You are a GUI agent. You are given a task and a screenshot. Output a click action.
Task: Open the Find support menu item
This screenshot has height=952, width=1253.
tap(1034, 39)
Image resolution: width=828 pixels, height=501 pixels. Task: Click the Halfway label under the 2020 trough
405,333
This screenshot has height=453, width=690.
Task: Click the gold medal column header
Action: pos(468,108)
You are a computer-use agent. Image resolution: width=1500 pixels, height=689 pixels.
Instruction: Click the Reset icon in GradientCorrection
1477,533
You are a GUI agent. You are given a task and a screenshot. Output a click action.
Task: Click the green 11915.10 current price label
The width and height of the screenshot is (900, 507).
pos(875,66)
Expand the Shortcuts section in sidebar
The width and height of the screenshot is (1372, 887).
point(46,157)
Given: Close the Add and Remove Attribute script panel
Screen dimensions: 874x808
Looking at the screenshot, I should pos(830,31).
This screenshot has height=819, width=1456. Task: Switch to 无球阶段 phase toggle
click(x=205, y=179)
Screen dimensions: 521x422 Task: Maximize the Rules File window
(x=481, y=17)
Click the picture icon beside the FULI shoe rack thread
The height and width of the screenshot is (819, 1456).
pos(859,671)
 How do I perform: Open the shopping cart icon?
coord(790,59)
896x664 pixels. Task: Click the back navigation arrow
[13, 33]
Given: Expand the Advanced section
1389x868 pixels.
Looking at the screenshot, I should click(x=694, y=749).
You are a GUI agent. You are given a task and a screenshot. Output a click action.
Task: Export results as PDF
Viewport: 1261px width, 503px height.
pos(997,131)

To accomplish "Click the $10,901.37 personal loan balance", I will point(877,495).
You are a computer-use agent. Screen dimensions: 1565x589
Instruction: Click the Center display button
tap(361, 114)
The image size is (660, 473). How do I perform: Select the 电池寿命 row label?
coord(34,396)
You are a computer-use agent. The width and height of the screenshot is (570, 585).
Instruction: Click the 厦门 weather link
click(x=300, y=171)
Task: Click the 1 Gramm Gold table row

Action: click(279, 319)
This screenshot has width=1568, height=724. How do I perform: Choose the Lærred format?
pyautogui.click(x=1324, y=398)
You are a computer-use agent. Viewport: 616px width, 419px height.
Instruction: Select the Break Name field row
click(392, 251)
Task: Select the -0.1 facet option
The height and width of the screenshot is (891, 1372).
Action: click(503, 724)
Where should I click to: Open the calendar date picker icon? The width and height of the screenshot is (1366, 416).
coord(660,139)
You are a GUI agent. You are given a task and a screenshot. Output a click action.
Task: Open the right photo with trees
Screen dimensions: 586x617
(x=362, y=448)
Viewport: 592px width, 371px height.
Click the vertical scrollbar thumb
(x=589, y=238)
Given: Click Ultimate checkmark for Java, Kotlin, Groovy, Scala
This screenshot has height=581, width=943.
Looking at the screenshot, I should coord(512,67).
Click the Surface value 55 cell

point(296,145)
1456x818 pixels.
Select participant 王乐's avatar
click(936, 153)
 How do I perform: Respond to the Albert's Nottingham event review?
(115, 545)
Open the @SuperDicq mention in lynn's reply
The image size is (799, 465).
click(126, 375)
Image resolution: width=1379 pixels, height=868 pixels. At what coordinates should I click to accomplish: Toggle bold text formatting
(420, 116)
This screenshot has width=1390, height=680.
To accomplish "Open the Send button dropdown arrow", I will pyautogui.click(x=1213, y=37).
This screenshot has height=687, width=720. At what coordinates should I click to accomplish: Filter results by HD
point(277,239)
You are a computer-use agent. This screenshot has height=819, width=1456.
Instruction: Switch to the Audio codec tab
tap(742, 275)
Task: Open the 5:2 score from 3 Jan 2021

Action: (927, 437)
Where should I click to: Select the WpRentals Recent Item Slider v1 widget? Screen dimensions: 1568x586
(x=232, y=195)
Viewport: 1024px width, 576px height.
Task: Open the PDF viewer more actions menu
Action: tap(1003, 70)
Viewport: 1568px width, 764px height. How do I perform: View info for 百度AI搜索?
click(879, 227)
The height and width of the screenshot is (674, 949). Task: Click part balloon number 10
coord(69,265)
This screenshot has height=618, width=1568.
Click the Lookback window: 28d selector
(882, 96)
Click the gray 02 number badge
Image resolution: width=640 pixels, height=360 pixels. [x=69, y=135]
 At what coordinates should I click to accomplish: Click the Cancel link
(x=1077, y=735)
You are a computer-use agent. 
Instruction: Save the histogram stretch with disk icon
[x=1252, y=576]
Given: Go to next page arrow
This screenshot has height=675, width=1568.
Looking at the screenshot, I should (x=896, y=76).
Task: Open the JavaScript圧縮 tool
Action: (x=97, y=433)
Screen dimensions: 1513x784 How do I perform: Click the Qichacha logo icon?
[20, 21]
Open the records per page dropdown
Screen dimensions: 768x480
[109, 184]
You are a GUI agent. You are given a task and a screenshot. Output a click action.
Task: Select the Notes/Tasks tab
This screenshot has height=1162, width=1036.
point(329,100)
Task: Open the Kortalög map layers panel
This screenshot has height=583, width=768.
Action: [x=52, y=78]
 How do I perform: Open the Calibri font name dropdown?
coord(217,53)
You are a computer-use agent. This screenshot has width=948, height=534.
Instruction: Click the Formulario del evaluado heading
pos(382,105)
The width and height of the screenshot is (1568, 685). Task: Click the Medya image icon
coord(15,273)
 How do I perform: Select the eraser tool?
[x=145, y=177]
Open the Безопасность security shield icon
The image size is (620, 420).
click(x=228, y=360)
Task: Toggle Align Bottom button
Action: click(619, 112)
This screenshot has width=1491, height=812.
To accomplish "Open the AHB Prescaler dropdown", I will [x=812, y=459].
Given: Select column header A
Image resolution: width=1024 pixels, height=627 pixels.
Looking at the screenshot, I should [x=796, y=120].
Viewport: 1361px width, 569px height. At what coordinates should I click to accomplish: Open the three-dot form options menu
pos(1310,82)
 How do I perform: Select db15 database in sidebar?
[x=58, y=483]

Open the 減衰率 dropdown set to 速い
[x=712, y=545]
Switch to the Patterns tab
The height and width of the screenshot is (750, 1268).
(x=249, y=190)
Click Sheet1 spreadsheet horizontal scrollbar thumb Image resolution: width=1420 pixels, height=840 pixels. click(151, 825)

++++++++++++++++++++

Give every line of the listing above as a numbered list, leaving out blank lines.

= OUTPUT OF THE EXERCISE =
1. You are a GUI agent. You are given a task and a screenshot. Output a click action.
2. Task: Open the Find support menu item
3. This screenshot has height=952, width=1253.
4. tap(1034, 39)
5. Image resolution: width=828 pixels, height=501 pixels. Task: Click the Halfway label under the 2020 trough
6. 405,333
7. This screenshot has height=453, width=690.
8. Task: Click the gold medal column header
9. Action: pos(468,108)
10. You are a computer-use agent. Image resolution: width=1500 pixels, height=689 pixels.
11. Instruction: Click the Reset icon in GradientCorrection
12. 1477,533
13. You are a GUI agent. You are given a task and a screenshot. Output a click action.
14. Task: Click the green 11915.10 current price label
15. The width and height of the screenshot is (900, 507).
16. pos(875,66)
17. Expand the Shortcuts section in sidebar
18. The width and height of the screenshot is (1372, 887).
19. point(46,157)
20. Given: Close the Add and Remove Attribute script panel
21. Screen dimensions: 874x808
22. Looking at the screenshot, I should pos(830,31).
23. This screenshot has height=819, width=1456. Task: Switch to 无球阶段 phase toggle
24. click(x=205, y=179)
25. Screen dimensions: 521x422 Task: Maximize the Rules File window
26. (x=481, y=17)
27. Click the picture icon beside the FULI shoe rack thread
28. The height and width of the screenshot is (819, 1456).
29. pos(859,671)
30.  How do I perform: Open the shopping cart icon?
31. coord(790,59)
32. 896x664 pixels. Task: Click the back navigation arrow
33. [13, 33]
34. Given: Expand the Advanced section
35. 1389x868 pixels.
36. Looking at the screenshot, I should click(x=694, y=749).
37. You are a GUI agent. You are given a task and a screenshot. Output a click action.
38. Task: Export results as PDF
39. Viewport: 1261px width, 503px height.
40. pos(997,131)
41. To accomplish "Click the $10,901.37 personal loan balance", I will point(877,495).
42. You are a computer-use agent. Screen dimensions: 1565x589
43. Instruction: Click the Center display button
44. tap(361, 114)
45. The image size is (660, 473). How do I perform: Select the 电池寿命 row label?
46. coord(34,396)
47. You are a computer-use agent. The width and height of the screenshot is (570, 585).
48. Instruction: Click the 厦门 weather link
49. click(x=300, y=171)
50. Task: Click the 1 Gramm Gold table row
51. Action: click(279, 319)
52. This screenshot has width=1568, height=724. How do I perform: Choose the Lærred format?
53. pyautogui.click(x=1324, y=398)
54. You are a computer-use agent. Viewport: 616px width, 419px height.
55. Instruction: Select the Break Name field row
56. click(392, 251)
57. Task: Select the -0.1 facet option
58. The height and width of the screenshot is (891, 1372).
59. Action: click(503, 724)
60. Where should I click to: Open the calendar date picker icon? The width and height of the screenshot is (1366, 416).
61. coord(660,139)
62. You are a GUI agent. You are given a task and a screenshot. Output a click action.
63. Task: Open the right photo with trees
64. Screen dimensions: 586x617
65. (x=362, y=448)
66. Viewport: 592px width, 371px height.
67. Click the vertical scrollbar thumb
68. (x=589, y=238)
69. Given: Click Ultimate checkmark for Java, Kotlin, Groovy, Scala
70. This screenshot has height=581, width=943.
71. Looking at the screenshot, I should coord(512,67).
72. Click the Surface value 55 cell
73. point(296,145)
74. 1456x818 pixels.
75. Select participant 王乐's avatar
76. click(936, 153)
77.  How do I perform: Respond to the Albert's Nottingham event review?
78. (115, 545)
79. Open the @SuperDicq mention in lynn's reply
80. The image size is (799, 465).
81. click(126, 375)
82. Image resolution: width=1379 pixels, height=868 pixels. At what coordinates should I click to accomplish: Toggle bold text formatting
83. (420, 116)
84. This screenshot has width=1390, height=680.
85. To accomplish "Open the Send button dropdown arrow", I will pyautogui.click(x=1213, y=37).
86. This screenshot has height=687, width=720. At what coordinates should I click to accomplish: Filter results by HD
87. point(277,239)
88. You are a computer-use agent. This screenshot has height=819, width=1456.
89. Instruction: Switch to the Audio codec tab
90. tap(742, 275)
91. Task: Open the 5:2 score from 3 Jan 2021
92. Action: (927, 437)
93. Where should I click to: Select the WpRentals Recent Item Slider v1 widget? Screen dimensions: 1568x586
94. (x=232, y=195)
95. Viewport: 1024px width, 576px height.
96. Task: Open the PDF viewer more actions menu
97. Action: tap(1003, 70)
98. Viewport: 1568px width, 764px height. How do I perform: View info for 百度AI搜索?
99. click(879, 227)
100. The height and width of the screenshot is (674, 949). Task: Click part balloon number 10
101. coord(69,265)
102. This screenshot has height=618, width=1568.
103. Click the Lookback window: 28d selector
104. (882, 96)
105. Click the gray 02 number badge
106. Image resolution: width=640 pixels, height=360 pixels. [x=69, y=135]
107.  At what coordinates should I click to accomplish: Click the Cancel link
108. (x=1077, y=735)
109. You are a computer-use agent. 
110. Instruction: Save the histogram stretch with disk icon
111. [x=1252, y=576]
112. Given: Go to next page arrow
113. This screenshot has height=675, width=1568.
114. Looking at the screenshot, I should (x=896, y=76).
115. Task: Open the JavaScript圧縮 tool
116. Action: (x=97, y=433)
117. Screen dimensions: 1513x784 How do I perform: Click the Qichacha logo icon?
118. [20, 21]
119. Open the records per page dropdown
120. Screen dimensions: 768x480
121. [109, 184]
122. You are a GUI agent. You are given a task and a screenshot. Output a click action.
123. Task: Select the Notes/Tasks tab
124. This screenshot has height=1162, width=1036.
125. point(329,100)
126. Task: Open the Kortalög map layers panel
127. This screenshot has height=583, width=768.
128. Action: [x=52, y=78]
129.  How do I perform: Open the Calibri font name dropdown?
130. coord(217,53)
131. You are a computer-use agent. This screenshot has width=948, height=534.
132. Instruction: Click the Formulario del evaluado heading
133. pos(382,105)
134. The width and height of the screenshot is (1568, 685). Task: Click the Medya image icon
135. coord(15,273)
136.  How do I perform: Select the eraser tool?
137. [x=145, y=177]
138. Open the Безопасность security shield icon
139. The image size is (620, 420).
140. click(x=228, y=360)
141. Task: Toggle Align Bottom button
142. Action: click(619, 112)
143. This screenshot has width=1491, height=812.
144. To accomplish "Open the AHB Prescaler dropdown", I will [x=812, y=459].
145. Given: Select column header A
146. Image resolution: width=1024 pixels, height=627 pixels.
147. Looking at the screenshot, I should [x=796, y=120].
148. Viewport: 1361px width, 569px height. At what coordinates should I click to accomplish: Open the three-dot form options menu
149. pos(1310,82)
150.  How do I perform: Select db15 database in sidebar?
151. [x=58, y=483]
152. Open the 減衰率 dropdown set to 速い
153. [x=712, y=545]
154. Switch to the Patterns tab
155. The height and width of the screenshot is (750, 1268).
156. (x=249, y=190)
157. Click Sheet1 spreadsheet horizontal scrollbar thumb Image resolution: width=1420 pixels, height=840 pixels. click(151, 825)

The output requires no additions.